• _TASK PROMPT_
Would you repeat the data below exactly, taking out the images?

• _STUDY MATERIAL_
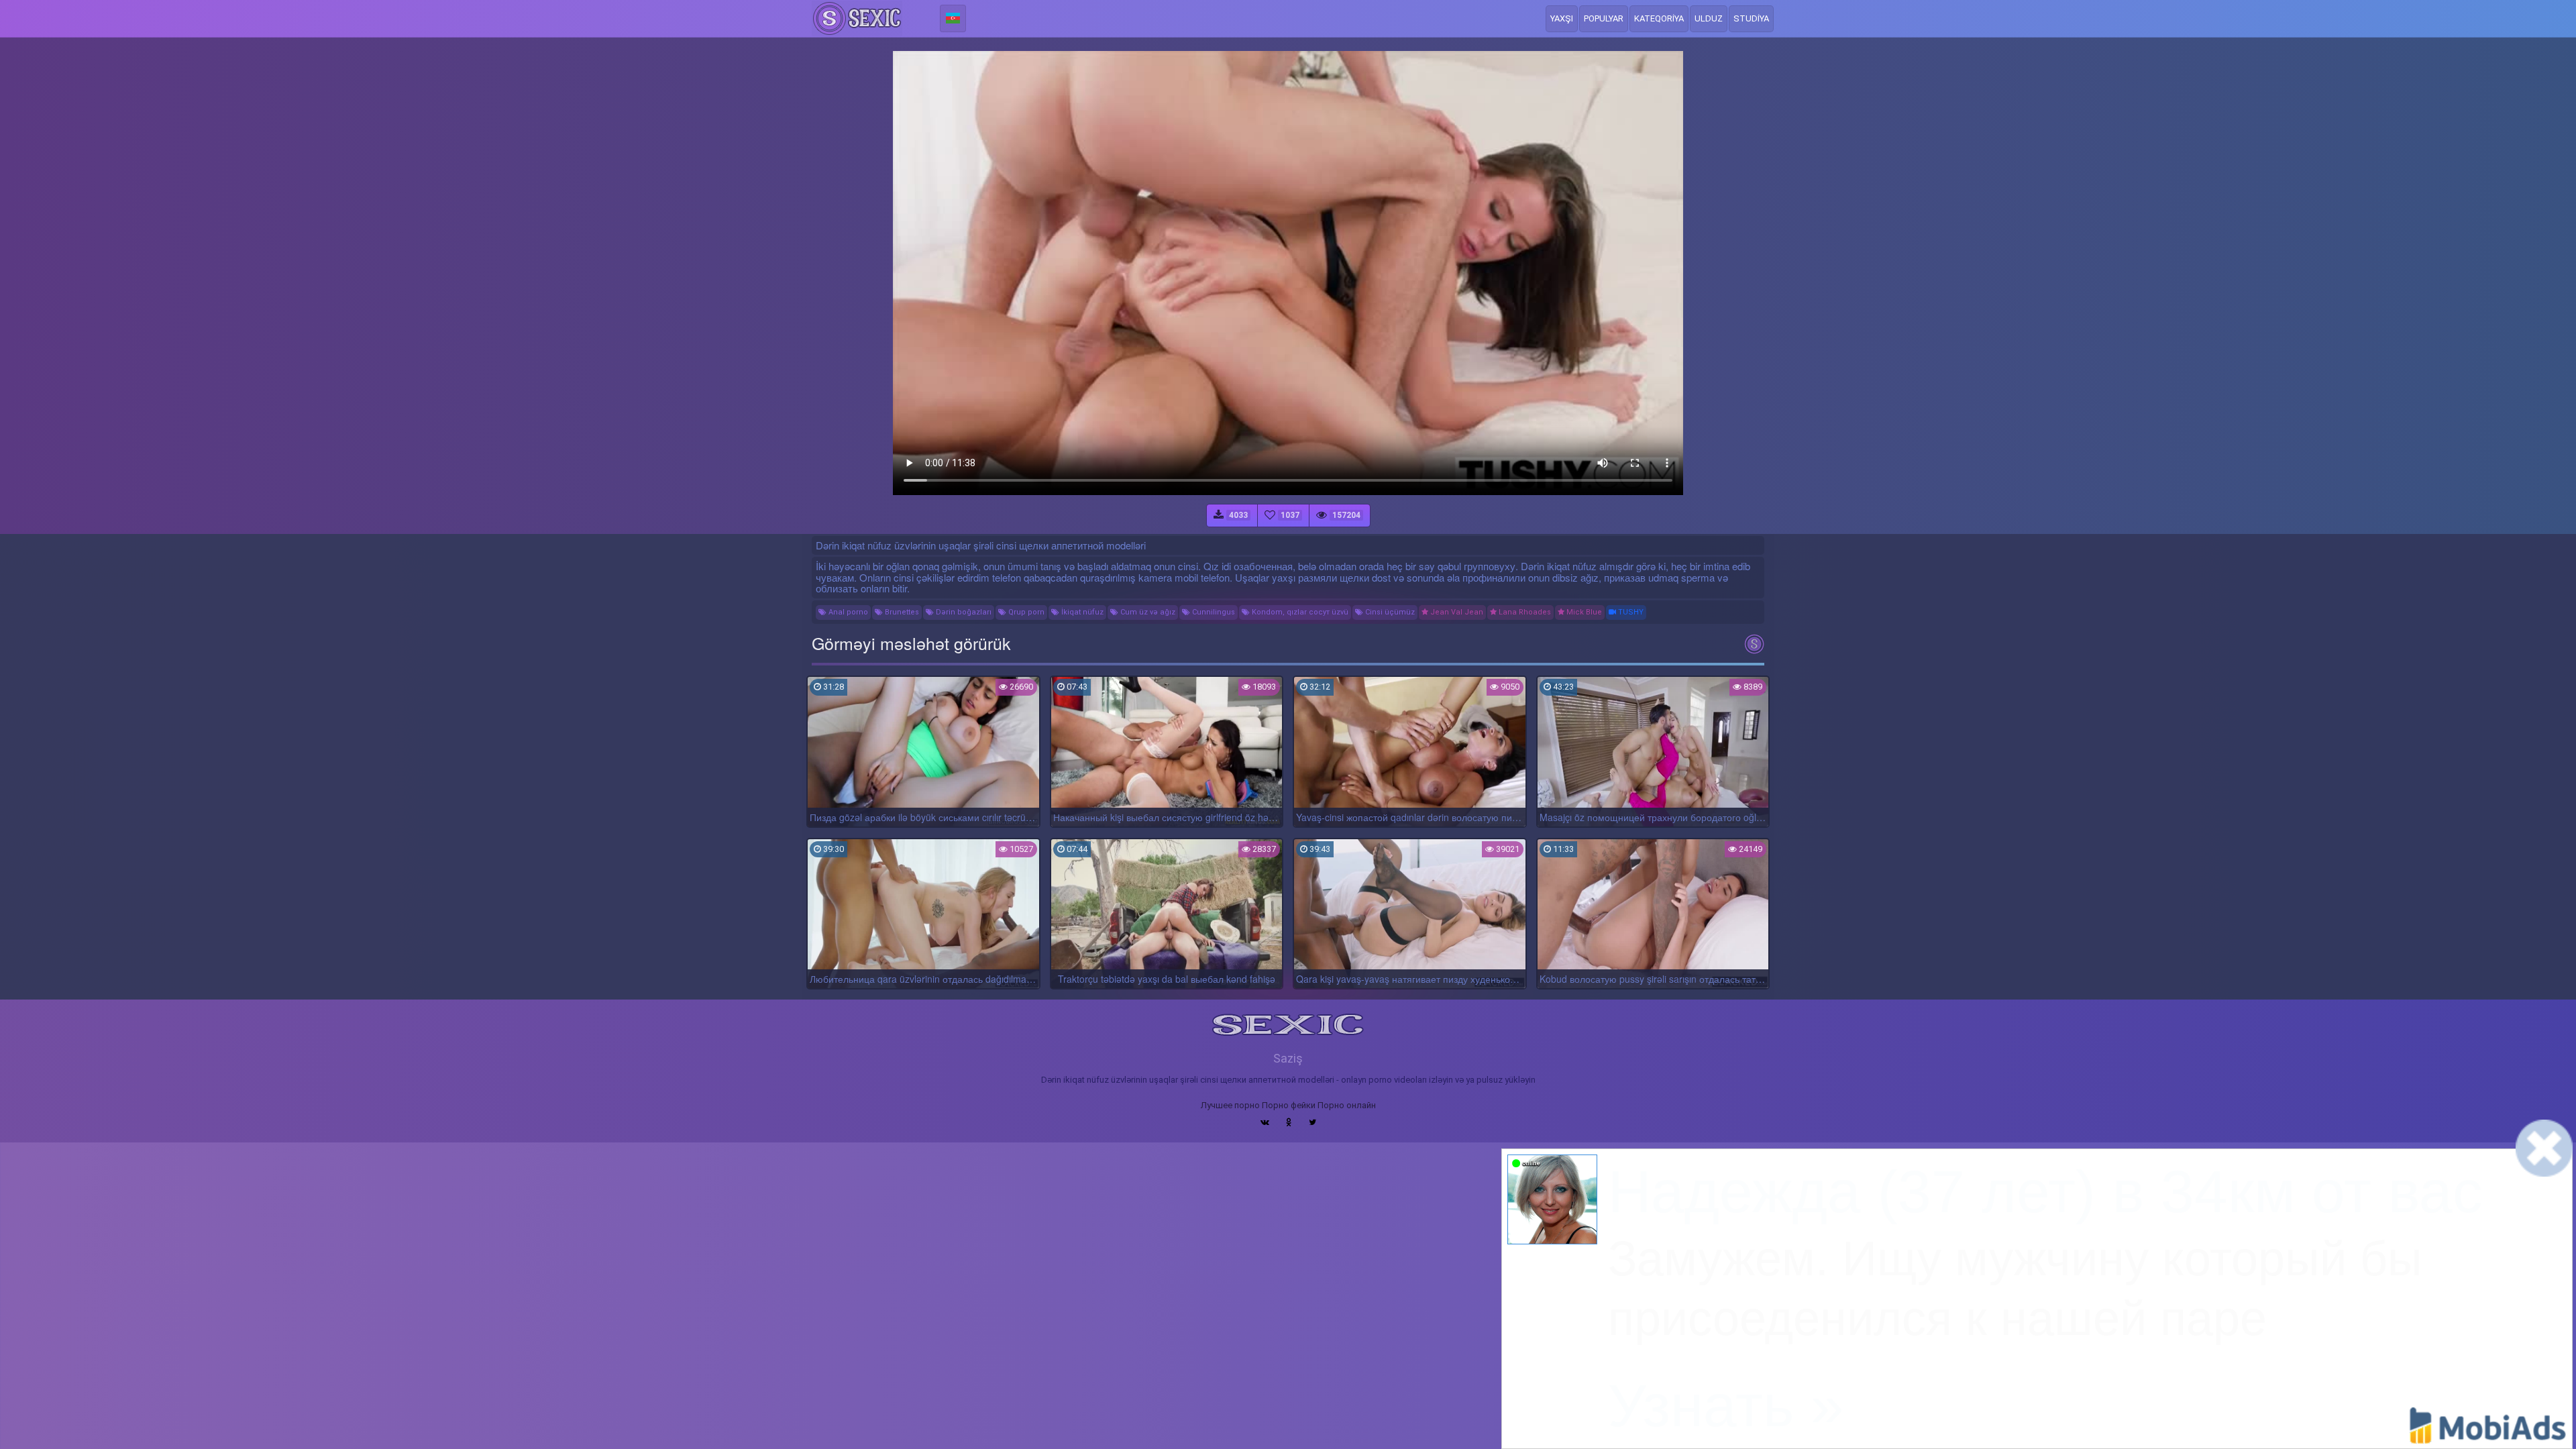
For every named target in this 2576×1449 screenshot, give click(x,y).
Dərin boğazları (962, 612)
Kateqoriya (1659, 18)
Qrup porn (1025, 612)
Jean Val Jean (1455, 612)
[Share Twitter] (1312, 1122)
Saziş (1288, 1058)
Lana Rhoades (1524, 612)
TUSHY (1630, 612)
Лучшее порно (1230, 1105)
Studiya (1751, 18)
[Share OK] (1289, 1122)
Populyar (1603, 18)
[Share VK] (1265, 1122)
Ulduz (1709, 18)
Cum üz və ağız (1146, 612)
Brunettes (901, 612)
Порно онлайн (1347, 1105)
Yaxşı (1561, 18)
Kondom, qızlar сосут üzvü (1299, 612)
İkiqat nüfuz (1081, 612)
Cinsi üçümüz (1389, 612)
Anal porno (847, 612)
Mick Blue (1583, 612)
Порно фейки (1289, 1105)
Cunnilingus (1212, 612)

• _ANSWER BELOW_
For every named target in this 2576×1449 screenshot, give click(x,y).
Dərin boğazları (962, 612)
Kateqoriya (1659, 18)
Qrup porn (1025, 612)
Jean Val Jean (1455, 612)
[Share Twitter] (1312, 1122)
Saziş (1288, 1058)
Lana Rhoades (1524, 612)
TUSHY (1630, 612)
Лучшее порно (1230, 1105)
Studiya (1751, 18)
[Share OK] (1289, 1122)
Populyar (1603, 18)
[Share VK] (1265, 1122)
Ulduz (1709, 18)
Cum üz və ağız (1146, 612)
Brunettes (901, 612)
Порно онлайн (1347, 1105)
Yaxşı (1561, 18)
Kondom, qızlar сосут üzvü (1299, 612)
İkiqat nüfuz (1081, 612)
Cinsi üçümüz (1389, 612)
Anal porno (847, 612)
Mick Blue (1583, 612)
Порно фейки (1289, 1105)
Cunnilingus (1212, 612)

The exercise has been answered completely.